Exposing Services for Public Consumption
If the interface should be publicly accessible, your best option is usually the load balancer service type. This uses your specific cloud provider's API to provision a load balancer, which serves traffic to the service pods through a publicly exposed IP address. This allows you to route external requests to the pods in your service, offering a controlled network channel to your internal cluster network.
Since the load balancer service type creates a load balancer for every service, it can potentially become expensive to expose Kubernetes services publicly using this method. To help alleviate this, Kubernetes ingress objects can be used to describe how to route different types of requests to different services based on a predetermined set of rules. For instance, requests for "example.com" might go to service A, while requests for "sammytheshark.com" might be routed to service B. Ingress objects provide a way of describing how to logically route a mixed stream of requests to their target services based on predefined patterns.
Ingress rules must be interpreted by an ingress controller — typically some sort of load balance, like Nginx — deployed within the cluster as a pod, which implements the ingress rules and forwards traffic to Kubernetes services accordingly. Currently, the ingress object type is in beta, but there are several working implementations that can be used to minimize the number of external load balancers that cluster owners are required to run.
Using Declarative Syntax to Manage Kubernetes State
Kubernetes offers quite a lot of flexibility in defining and controlling the resources deployed to your cluster. Using tools like
kubectl, you can imperatively define ad-hoc objects to immediately deploy to your cluster. While this can be useful for quickly deploying resources when learning Kubernetes, there are drawbacks to this approach that make it undesirable for long-term production administration.
One of the major problems with imperative management is that it does not leave any record of the changes you've deployed to your cluster. This makes it difficult or impossible to recover in the event of failures or to track operational changes as they're applied to your systems.
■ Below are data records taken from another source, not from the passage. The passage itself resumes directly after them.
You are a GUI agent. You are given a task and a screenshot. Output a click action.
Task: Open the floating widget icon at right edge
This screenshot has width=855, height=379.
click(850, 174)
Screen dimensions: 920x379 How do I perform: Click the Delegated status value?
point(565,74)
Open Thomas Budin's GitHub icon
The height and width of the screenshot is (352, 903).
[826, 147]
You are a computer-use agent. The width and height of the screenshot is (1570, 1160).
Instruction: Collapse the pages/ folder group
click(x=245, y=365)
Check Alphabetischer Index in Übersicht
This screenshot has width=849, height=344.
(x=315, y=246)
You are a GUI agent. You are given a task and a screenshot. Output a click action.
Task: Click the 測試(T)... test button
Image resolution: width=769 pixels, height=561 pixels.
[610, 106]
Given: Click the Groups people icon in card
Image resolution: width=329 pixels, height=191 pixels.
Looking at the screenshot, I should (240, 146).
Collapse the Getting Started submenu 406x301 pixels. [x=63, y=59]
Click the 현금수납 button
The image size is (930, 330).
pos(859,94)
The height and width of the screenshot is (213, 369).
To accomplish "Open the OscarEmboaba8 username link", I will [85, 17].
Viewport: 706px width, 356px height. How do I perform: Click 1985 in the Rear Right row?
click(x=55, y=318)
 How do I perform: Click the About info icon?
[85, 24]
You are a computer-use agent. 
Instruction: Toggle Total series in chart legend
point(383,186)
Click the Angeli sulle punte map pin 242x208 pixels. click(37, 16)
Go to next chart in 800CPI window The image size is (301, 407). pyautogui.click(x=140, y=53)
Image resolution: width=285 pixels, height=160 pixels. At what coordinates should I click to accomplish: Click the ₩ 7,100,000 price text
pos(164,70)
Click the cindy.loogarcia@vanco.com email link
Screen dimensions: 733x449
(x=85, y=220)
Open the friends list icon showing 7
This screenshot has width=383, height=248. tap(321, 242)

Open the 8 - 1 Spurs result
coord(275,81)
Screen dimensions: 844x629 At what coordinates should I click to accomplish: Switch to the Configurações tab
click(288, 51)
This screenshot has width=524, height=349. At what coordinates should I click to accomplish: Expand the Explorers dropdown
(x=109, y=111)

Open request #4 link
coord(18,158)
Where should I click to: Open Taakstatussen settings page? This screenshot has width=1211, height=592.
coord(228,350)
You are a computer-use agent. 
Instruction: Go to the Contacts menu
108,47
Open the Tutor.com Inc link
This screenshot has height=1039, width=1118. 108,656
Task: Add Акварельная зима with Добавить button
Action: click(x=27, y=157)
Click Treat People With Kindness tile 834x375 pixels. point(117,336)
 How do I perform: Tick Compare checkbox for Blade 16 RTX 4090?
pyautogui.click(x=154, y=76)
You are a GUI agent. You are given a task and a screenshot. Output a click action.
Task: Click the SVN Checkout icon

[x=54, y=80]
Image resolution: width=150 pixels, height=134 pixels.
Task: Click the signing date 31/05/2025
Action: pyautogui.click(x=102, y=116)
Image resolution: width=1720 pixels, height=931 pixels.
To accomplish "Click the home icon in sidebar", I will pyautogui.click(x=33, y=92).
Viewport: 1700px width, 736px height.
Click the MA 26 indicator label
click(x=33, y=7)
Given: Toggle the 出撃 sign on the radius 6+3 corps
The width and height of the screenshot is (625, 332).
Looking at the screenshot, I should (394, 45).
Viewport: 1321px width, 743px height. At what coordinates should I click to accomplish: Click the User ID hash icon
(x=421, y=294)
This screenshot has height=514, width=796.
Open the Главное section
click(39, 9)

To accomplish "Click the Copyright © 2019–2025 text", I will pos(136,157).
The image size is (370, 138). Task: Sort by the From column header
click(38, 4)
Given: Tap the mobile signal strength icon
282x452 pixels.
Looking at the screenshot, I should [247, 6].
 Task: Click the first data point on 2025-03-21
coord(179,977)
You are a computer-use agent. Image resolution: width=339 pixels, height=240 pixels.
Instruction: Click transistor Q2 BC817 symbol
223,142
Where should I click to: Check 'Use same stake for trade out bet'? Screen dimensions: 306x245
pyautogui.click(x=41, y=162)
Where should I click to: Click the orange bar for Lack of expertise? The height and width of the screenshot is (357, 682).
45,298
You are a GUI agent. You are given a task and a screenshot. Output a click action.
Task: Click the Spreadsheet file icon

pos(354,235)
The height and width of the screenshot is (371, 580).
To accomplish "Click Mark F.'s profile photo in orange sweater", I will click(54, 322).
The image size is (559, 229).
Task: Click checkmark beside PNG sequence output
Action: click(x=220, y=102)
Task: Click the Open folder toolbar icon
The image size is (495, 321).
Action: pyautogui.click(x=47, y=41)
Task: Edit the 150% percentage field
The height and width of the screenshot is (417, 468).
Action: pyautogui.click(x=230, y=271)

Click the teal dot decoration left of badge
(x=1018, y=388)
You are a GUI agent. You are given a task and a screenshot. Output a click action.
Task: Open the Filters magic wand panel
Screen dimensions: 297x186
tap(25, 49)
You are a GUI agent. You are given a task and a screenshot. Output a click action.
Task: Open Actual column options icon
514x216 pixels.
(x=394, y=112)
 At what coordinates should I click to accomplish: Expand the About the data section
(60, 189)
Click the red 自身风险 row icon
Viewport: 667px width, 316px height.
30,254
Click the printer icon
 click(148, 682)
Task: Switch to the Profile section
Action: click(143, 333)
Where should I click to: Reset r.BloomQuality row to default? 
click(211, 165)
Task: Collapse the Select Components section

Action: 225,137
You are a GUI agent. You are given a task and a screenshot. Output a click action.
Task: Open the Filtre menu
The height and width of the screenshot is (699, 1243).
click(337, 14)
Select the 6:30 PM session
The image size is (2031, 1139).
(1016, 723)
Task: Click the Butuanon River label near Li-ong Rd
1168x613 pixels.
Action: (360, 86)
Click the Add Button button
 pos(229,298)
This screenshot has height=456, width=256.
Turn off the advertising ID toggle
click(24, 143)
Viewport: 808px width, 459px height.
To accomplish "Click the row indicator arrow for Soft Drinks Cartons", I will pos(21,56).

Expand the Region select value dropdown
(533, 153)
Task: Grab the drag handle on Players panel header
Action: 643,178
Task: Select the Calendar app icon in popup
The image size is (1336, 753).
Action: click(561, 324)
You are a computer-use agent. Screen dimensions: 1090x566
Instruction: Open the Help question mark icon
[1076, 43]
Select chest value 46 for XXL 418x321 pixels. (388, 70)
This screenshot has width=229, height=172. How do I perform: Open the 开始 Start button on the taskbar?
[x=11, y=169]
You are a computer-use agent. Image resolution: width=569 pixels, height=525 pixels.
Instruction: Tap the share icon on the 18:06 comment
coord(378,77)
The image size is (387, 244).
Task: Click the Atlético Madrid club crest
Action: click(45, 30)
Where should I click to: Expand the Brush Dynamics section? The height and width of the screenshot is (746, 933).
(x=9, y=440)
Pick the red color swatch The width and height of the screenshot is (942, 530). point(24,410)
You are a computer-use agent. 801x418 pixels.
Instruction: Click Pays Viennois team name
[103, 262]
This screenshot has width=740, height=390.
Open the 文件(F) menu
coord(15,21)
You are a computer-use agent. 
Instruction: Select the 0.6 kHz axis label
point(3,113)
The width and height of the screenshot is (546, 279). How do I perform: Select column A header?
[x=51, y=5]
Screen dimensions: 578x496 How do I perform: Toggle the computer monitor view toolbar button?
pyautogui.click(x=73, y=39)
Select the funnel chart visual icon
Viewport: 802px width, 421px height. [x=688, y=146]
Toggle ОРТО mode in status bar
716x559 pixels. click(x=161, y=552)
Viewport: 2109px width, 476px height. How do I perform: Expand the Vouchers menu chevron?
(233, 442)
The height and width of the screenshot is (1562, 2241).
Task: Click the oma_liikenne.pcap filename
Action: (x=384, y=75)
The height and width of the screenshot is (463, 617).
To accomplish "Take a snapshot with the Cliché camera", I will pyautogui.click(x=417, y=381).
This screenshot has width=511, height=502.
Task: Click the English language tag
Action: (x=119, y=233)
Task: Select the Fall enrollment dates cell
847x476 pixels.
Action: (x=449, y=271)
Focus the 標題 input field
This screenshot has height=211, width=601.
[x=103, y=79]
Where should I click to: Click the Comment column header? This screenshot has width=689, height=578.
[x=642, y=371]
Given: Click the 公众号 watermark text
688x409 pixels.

Fortunately, Kubernetes provides an alternative declarative syntax that allows you to fully define resources within text files and then use
kubectl to apply the configuration or change. Storing these configuration files in a version control repository is a simple way to monitor changes and integrate with the review processes used for other parts of your organization. File-based management also makes it simple to adapt existing patterns to new resources by copying and editing existing definitions. Storing your Kubernetes object definitions in versioned directories allows you to maintain a snapshot of your desired cluster state at each point in time. This can be invaluable during recovery operations, migrations, or when tracking down the root cause of unintended changes introduced to your system.
Managing the infrastructure that will run your applications and learning how to best leverage the features offered by modern orchestrations environments can be daunting. However, many of the benefits offered by systems like Kubernetes and technologies like containers become more clear when your development and operations practices align with the concepts the tooling is built around. Architecting your systems using the patterns Kubernetes excels at and understanding how certain features can alleviate some of the challenges associated with highly complex deployments can help improve your experience running on the platform.